By Tim Radford
Take today’s heat, apply mathematical logic and consider a murderously hot future, 56°C by 2100, for hundreds of millions.
LONDON − Many millions of people − among them some of the world’s poorest − will be exposed to potentially lethal temperatures on a routine basis. At worst, the mercury could reach 56°C by 2100.
Even if the world keeps its most ambitious promise and contains global heating to no more than 1.5°C above the global average normal for most of human history, the future looks distinctly menacing.
And if the world doesn’t quite get there, and annual average temperatures − already 1°C above the historic norm − rise to 2°C, then vast numbers of people in South Asia will find themselves exposed to deadly conditions at least three times as often.
As the researchers make this sober warning in one journal, researchers on the same day in yet another journal make a simple prediction about the cost of ignoring such warnings altogether, to go on burning ever more fossil fuels and destroying ever more tracts of the natural world.
If this happens, then people in the Middle East and North Africa will be hit by a new category of thermal menace: the arrival of super-extreme and ultra-extreme heatwaves.
Target far exceeded
Which means that by the end of this century, more than half a billion people could be exposed to temperatures as high as 56°C, not just for days, but for weeks. The hottest temperature so far ever recorded on Earth was 54°C, in Death Valley, California in 2020.
In 2015, almost all of the world’s nations met in Paris and vowed to contain global heating by the century’s end to “well below” a maximum of 2°C. In fact, the less explicit intention was to contain the mercury’s rise to no higher than 1.5°C.
So much for the vow: the latest evidence is that, on the basis of the national declared intentions so far, global temperatures will rise far higher than the 2°C target. And summer − defined as the hottest 25% of the year − could by the century’s end last almost six months.
A new computational study in Geophysical Research Letters warns that the 1.5°C target could be passed by 2040, in just two decades. And with higher average temperatures over longer periods, there will inevitably be higher than average extremes of temperature, more often, for longer periods, and over wider ranges.
“The need for adaptation over South Asia is today, not in the future. It’s not a choice any more.”
The outcome could be devastating for the countries of South Asia − India and Pakistan, Sri Lanka, Bangladesh and Burma among them − as the thermometer rises and the humidity increases. Researchers have warned for years that at a certain level of heat and humidity − meteorologists call it the “wet bulb” temperature − humans cannot labour productively.
That level is 32°C. At a wet bulb temperature of 35°C, humans cannot expect to survive for long. Some parts of the region have already felt such temperatures with a global average rise of just over 1°C: in 2015, at least 3500 people in Pakistan and India died from causes directly related to extreme heat.
At 1.5°C the consequences could be significantly worse, and at 2°C, the scientists say, the hazard will have been amplified by a factor of 2.7: almost threefold.
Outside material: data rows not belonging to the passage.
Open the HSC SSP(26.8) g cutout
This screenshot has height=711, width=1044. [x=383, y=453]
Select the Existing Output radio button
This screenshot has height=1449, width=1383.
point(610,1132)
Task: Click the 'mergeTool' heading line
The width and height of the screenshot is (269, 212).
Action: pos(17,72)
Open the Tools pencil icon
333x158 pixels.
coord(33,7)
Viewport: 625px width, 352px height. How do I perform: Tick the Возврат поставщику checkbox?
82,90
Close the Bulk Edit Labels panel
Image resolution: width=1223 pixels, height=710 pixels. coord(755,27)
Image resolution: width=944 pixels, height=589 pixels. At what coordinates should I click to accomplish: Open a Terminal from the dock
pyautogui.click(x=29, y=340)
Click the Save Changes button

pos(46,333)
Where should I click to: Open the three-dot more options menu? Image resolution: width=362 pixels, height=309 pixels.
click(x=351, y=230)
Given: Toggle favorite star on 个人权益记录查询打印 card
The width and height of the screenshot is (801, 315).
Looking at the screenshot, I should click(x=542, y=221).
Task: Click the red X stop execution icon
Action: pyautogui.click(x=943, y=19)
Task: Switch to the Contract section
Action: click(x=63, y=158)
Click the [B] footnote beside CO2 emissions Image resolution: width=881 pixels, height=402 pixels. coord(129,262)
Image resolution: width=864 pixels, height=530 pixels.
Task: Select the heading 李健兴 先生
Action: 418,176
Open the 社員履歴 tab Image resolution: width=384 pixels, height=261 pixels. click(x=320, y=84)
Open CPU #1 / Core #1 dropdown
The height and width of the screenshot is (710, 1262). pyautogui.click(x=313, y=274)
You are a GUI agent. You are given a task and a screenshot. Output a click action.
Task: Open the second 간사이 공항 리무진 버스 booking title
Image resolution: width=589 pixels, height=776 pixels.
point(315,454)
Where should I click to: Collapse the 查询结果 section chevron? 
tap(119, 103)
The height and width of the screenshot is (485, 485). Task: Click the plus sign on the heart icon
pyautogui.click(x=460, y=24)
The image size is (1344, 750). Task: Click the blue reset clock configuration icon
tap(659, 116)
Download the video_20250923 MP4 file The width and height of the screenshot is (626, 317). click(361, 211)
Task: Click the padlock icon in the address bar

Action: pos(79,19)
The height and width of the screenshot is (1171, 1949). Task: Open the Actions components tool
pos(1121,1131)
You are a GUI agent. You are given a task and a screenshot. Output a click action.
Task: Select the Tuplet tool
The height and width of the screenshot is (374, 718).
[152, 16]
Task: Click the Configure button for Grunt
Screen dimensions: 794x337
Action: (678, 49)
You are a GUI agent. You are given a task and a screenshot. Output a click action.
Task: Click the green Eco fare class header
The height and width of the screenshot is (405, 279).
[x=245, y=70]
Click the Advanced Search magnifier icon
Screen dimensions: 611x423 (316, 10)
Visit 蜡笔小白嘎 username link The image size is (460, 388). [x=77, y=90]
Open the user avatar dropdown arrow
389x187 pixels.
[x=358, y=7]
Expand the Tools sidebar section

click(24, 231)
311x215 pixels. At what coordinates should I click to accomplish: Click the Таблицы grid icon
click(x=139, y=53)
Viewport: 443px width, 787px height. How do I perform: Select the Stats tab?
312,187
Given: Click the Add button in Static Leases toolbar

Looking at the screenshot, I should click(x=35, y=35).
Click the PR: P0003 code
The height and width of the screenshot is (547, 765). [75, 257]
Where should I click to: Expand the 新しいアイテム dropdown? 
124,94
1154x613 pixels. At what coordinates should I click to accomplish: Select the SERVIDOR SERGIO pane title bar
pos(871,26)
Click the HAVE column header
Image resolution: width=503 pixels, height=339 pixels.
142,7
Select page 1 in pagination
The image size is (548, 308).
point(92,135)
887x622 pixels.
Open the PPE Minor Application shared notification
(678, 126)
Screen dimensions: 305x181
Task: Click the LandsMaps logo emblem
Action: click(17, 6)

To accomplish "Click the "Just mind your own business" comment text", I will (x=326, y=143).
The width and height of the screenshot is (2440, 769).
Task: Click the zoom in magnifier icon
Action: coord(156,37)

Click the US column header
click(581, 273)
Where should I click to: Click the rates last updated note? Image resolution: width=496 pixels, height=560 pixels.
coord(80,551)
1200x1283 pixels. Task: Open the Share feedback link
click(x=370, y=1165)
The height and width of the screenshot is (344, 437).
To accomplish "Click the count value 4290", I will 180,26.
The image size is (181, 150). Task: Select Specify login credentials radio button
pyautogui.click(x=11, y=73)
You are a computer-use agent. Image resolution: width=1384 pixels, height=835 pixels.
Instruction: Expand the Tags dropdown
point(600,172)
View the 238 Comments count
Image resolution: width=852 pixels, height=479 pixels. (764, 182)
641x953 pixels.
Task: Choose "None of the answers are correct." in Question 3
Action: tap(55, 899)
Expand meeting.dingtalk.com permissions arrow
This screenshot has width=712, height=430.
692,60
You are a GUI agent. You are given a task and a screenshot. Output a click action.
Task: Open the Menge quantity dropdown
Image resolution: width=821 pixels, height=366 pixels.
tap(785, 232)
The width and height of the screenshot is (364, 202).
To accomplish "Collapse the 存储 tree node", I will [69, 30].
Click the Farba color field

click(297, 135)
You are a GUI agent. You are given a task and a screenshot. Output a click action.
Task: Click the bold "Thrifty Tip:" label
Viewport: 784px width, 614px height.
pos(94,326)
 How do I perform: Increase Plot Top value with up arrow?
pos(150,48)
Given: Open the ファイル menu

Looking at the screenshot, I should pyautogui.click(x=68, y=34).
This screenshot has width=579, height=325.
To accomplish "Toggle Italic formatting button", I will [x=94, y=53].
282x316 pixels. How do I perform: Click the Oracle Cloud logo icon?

South Asia could later this century be home to more than two billion people: of the working population, 60% are now engaged in agricultural labour out of doors, and many millions live in crowded cities and in severe poverty. The region should prepare itself for a dangerously hot future.
“The future looks bad for South Asia,” said Moetasim Ashfaq, of the US Oak Ridge National Laboratory, one of the authors, “but the worst can be avoided by containing warming to as low as possible. The need for adaptation over South Asia is today, not in the future. It’s not a choice any more.”
That heat extremes are potentially lethal, that the people of South Asia are potentially at risk, and that an enormous proportion of the planet’s population will be exposed to dangerously high temperatures is not in dispute: the questions now are about the degree of danger, and its extent.
Ultra-extreme heat
Once again, the statisticians have been at work, and the answer in the journal Climate and Atmospheric Science is: it will be much worse, over a vaster region and for a very large number of people in the Middle East and North Africa.
Their calculations suggest that temperatures could reach as high as 56°C, and even more than 60° C in sweltering cities. Such heat extremes could endure for weeks.
So within the lifetimes of those alive today, about half the region’s population − that is, about 600 million people − could face extreme temperatures of around 56°C by 2100 every summer.
The researchers put their message with unusual forthrightness in the headline: “Business-as-usual will lead to super- and ultra-extreme heatwaves in the Middle East and North Africa.”